Humanised effector-null FcγRIIA antibody inhibits immune complex-mediated proinflammatory responses.

Author information

1
Department of Respiratory, Inflammation and Autoimmunity, MedImmune LLC, Gaithersburg, Maryland, USA Chenb@medimmune.com SimsG@MedImmune.com.
2
Department of Antibody Discovery and Protein Engineering, MedImmune Ltd, Granta Park, Great Abington, UK.
3
Department of Respiratory, Inflammation and Autoimmunity, MedImmune LLC, Gaithersburg, Maryland, USA.
4
Viela Bio, Gaithersburg, Maryland, USA.
5
Department of Antibody Discovery and Protein Engineering, MedImmune LLC, Gaithersburg, Maryland, USA.
6
Department of Translational Medicine, MedImmune LLC, Gaithersburg, Maryland, USA.
7
Microbial Sciences, MedImmune, LLC, Gaithersburg, Maryland, USA.
8
Department of Pathology, Brigham and Women's Hospital and Harvard Medical School, Boston, Massachusetts, USA.
9
Department of Clinical Development, MedImmune Ltd, Granta Park, Great Abington, UK.

Abstract

OBJECTIVE:

Immune complexes (ICs) play a critical role in the pathology of autoimmune diseases. The aim of this study was to generate and characterise a first-in-class anti-FcγRIIA antibody (Ab) VIB9600 (previously known as MEDI9600) that blocks IgG immune complex-mediated cellular activation for clinical development.

METHODS:

VIB9600 was humanised and optimised from the IV.3 Ab. Binding affinity and specificity were determined by Biacore and ELISA. Confocal microscopy, Flow Cytometry-based assays and binding competition assays were used to assess the mode of action of the antibody. In vitro cell-based assays were used to demonstrate suppression of IC-mediated inflammatory responses. In vivo target suppression and efficacy was demonstrated in FcγRIIA-transgenic mice. Single-dose pharmacokinetic (PK)/pharmacodynamic study multiple dose Good Laboratory Practice (GLP) toxicity studies were conducted in non-human primates.

RESULTS:

We generated a humanised effector-deficient anti-FcγRIIA antibody (VIB9600) that potently blocks autoantibody and IC-mediated proinflammatory responses. VIB9600 suppresses FcγRIIA activation by blocking ligand engagement and by internalising FcγRIIA from the cell surface.
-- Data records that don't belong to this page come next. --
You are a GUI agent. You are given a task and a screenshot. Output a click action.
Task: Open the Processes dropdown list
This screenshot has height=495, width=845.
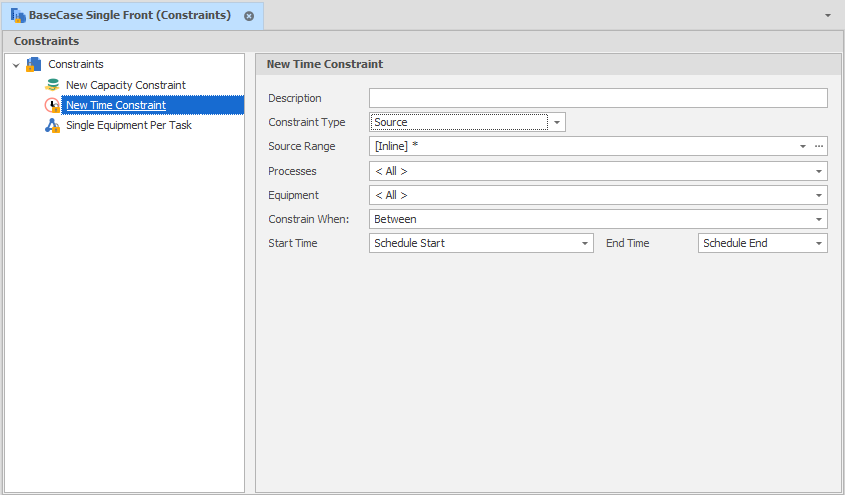819,171
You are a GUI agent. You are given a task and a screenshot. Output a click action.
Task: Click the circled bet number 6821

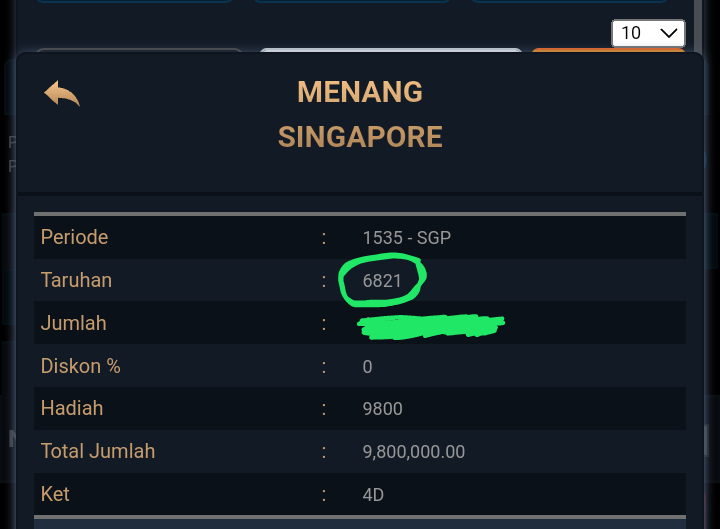(382, 281)
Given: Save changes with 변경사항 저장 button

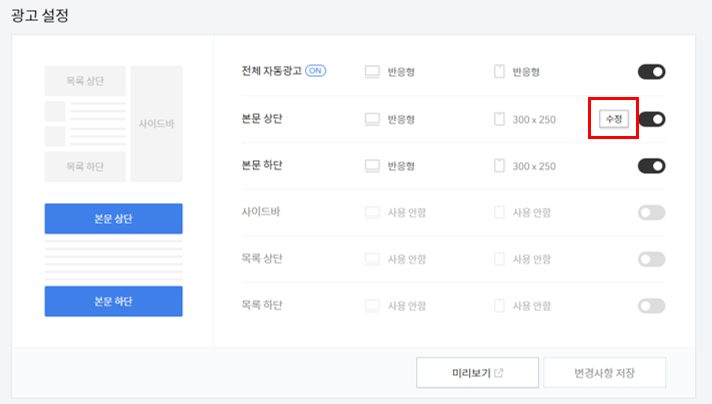Looking at the screenshot, I should [x=605, y=373].
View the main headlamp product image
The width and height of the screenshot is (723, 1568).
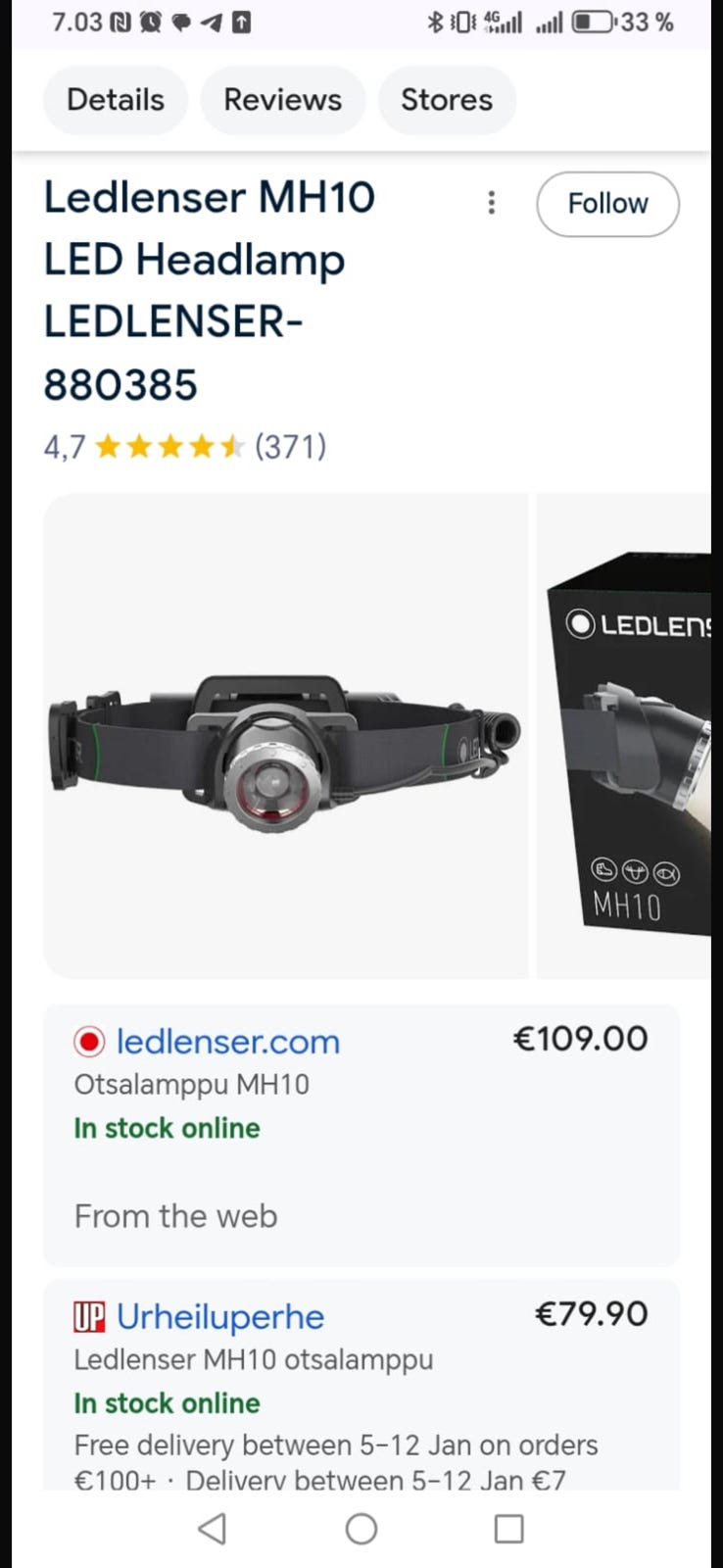pos(285,736)
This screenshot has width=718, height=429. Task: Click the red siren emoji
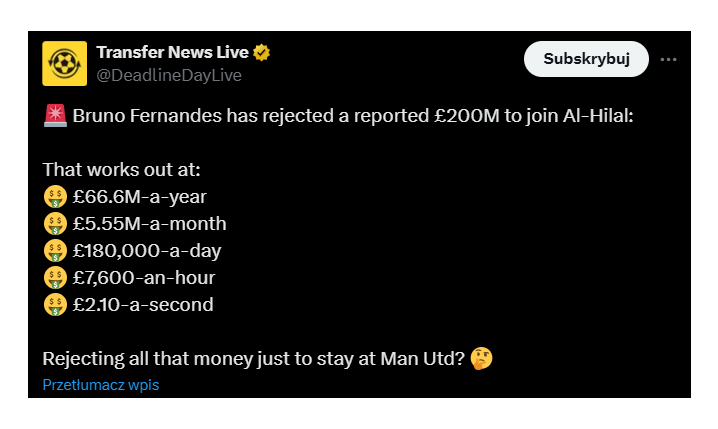[55, 115]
VIB9600 inhibits IC-induced type I interferons from plasmacytoid dendritic cells (involved in SLE), antineutrophil cytoplasmic antibody (ANCA)-induced production of reactive oxygen species by neutrophils (involved in ANCA-associated vasculitis) and IC-induced tumour necrosis factor α and interleukin-6 production (involved in rheumatoid arthritis). In FcγRIIA transgenic mice, VIB9600 suppressed antiplatelet antibody-induced thrombocytopaenia, acute anti-GBM Ab-induced nephritis and anticollagen Ab-induced arthritis. VIB9600 also exhibited favourable PK and safety profiles in cynomolgus monkey studies.

CONCLUSIONS:

VIB9600 is a specific humanised antibody antagonist of FcγRIIA with null effector function that warrants further clinical development for the treatment of IC-mediated diseases.

KEYWORDS:

FcγRIIA; antibody; immune complex; inflammation

Conflict of interest statement

Competing interests: MedImmune employees hold stock in AstraZeneca. Shu Wang is the emploee of the Viela Bio. Viela Bio is the sole owner of VIB9600. Bing Yao (YaoB@vielabio.com) is the CEO of Viela Bio and VIB9600 is in clinical development.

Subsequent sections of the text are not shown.